START Document excerpt

Treat vendor access as delegated privilege that must be scoped, logged, and revocable. Separate read-only observability from remediation authority, require customer approval for production changes, and tie every access path to a named support case or change record. The control objective is to preserve operability without creating permanent cross-account reach.
Why This Matters for Security Teams
Bring Your Own Cloud changes vendor access from a simple support function into a cross-account trust problem. Once a third party can touch customer-owned cloud resources, the issue is no longer just authentication. It becomes delegated privilege, blast-radius control, evidence collection, and rapid revocation. That is why current guidance treats vendor access as a governed non-human identity pattern rather than an informal support exception.
This matters because vendor sessions often outlive the incident or change that justified them. If access is not tied to a named case, a customer approval, and a defined expiry, the environment accumulates standing privilege that is hard to detect and harder to unwind. NHIMG’s The State of Non-Human Identity Security reports that 85% of organisations lack full visibility into third-party vendors connected via OAuth apps, which is a strong signal that external access paths are frequently under-governed.
Security teams should also align vendor access with established control thinking from the NIST Cybersecurity Framework 2.0 and the OWASP Non-Human Identity Top 10, both of which reinforce least privilege, traceability, and lifecycle control. In practice, many security teams discover vendor overreach only after a support incident has already created broad, reusable access.
How It Works in Practice
Effective governance starts by separating vendor observability from vendor remediation. Read-only access can be granted for diagnostics, telemetry, and configuration review, but production changes should require explicit customer approval and a scoped change record. That distinction reduces the risk that a troubleshooting session becomes an unrestricted admin pathway.
Operationally, the best pattern is to issue access per task, not per vendor. Tie each access grant to a support case, maintenance window, or incident ticket, and expire it automatically when the approved work ends. This is where NHI lifecycle discipline from NHIMG’s Ultimate Guide to NHIs — Lifecycle Processes for Managing NHIs becomes directly useful: the vendor identity should be created, constrained, monitored, and revoked with the same rigor as any other privileged workload identity.
- Use just-in-time access for production actions and avoid standing cross-account roles.
- Log every session, command, and API call to a customer-controlled audit trail.
- Require separate approvals for observation, remediation, and emergency break-glass activity.
- Prefer short-lived credentials over shared secrets or long-lived keys.
- Map each access path to an owner, a case number, and a revocation trigger.
For identity and access design, the important distinction is that the vendor is not trusted because it is a vendor. It is trusted only for the minimum task, within the minimum time, and with the minimum reachable systems. That is consistent with the control logic described in Top 10 NHI Issues and with modern privilege governance guidance from the OWASP NHI program. These controls tend to break down when support teams still use shared break-glass roles across multiple customers because revocation and attribution become indistinguishable.

END Document excerpt

Task list —
a: From the vendor access article, extract the text between "- Require separate" and "a revocation trigger.", inclusive.
b: Translate this sentence from the vendor access article into Spanish: "Operationally, the best pattern is to issue access per task, not per vendor."
c: Carry on the vendor access article from its final sentence.

START Provided data

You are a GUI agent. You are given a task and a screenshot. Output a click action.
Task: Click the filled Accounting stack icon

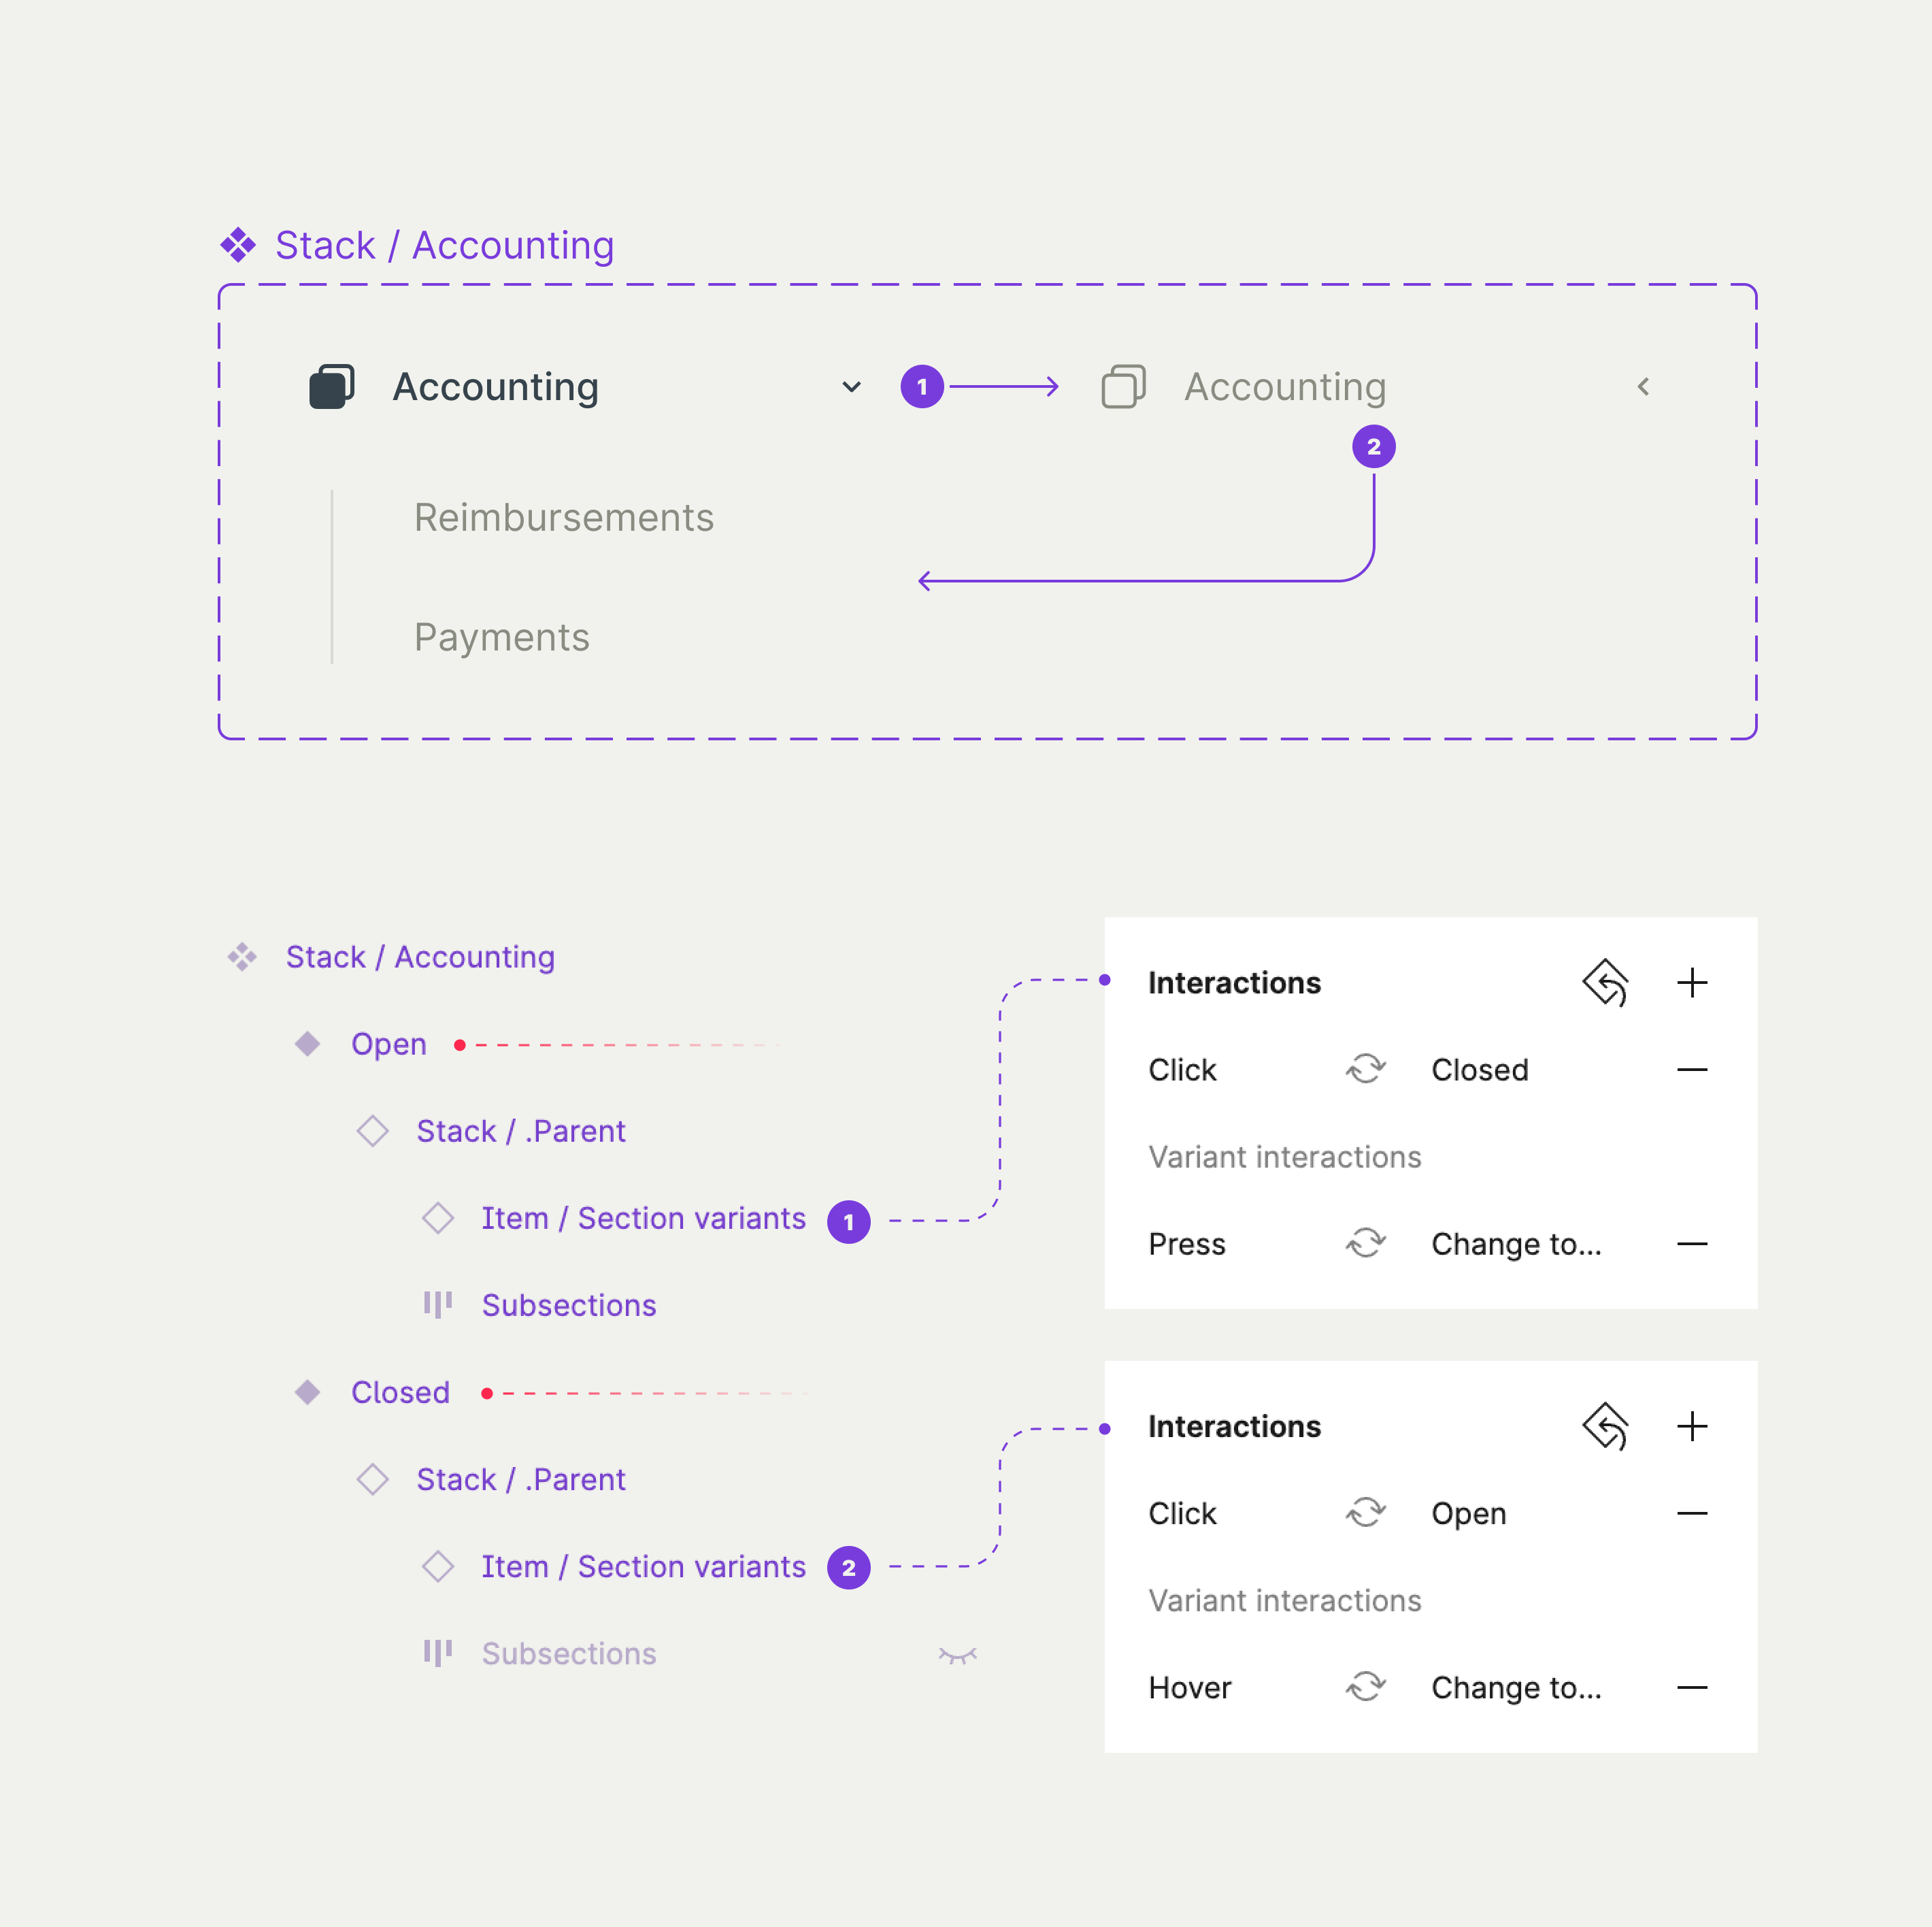[332, 386]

END Provided data

Answers to each task —
a:
- Require separate approvals for observation, remediation, and emergency break-glass activity.
- Prefer short-lived credentials over shared secrets or long-lived keys.
- Map each access path to an owner, a case number, and a revocation trigger.

b: En la práctica operativa, el mejor patrón es conceder el acceso por tarea, no por proveedor.

c:
Common Variations and Edge Cases
Tighter vendor control often increases operational friction, so organisations have to balance faster recovery against stricter approval paths. That tradeoff is real, especially during outages, where engineering teams want immediate remediation and security teams need evidence, scope, and rollback protection.
There is no universal standard for every BYOC operating model yet, but current guidance suggests a few patterns work better than others. For low-risk diagnostics, read-only access with strong logging is usually sufficient. For production changes, customer approval and time-bound access should remain mandatory. For emergency break-glass access, best practice is evolving toward pre-approved guardrails, automatic expiry, and post-incident review rather than permanent standing privilege.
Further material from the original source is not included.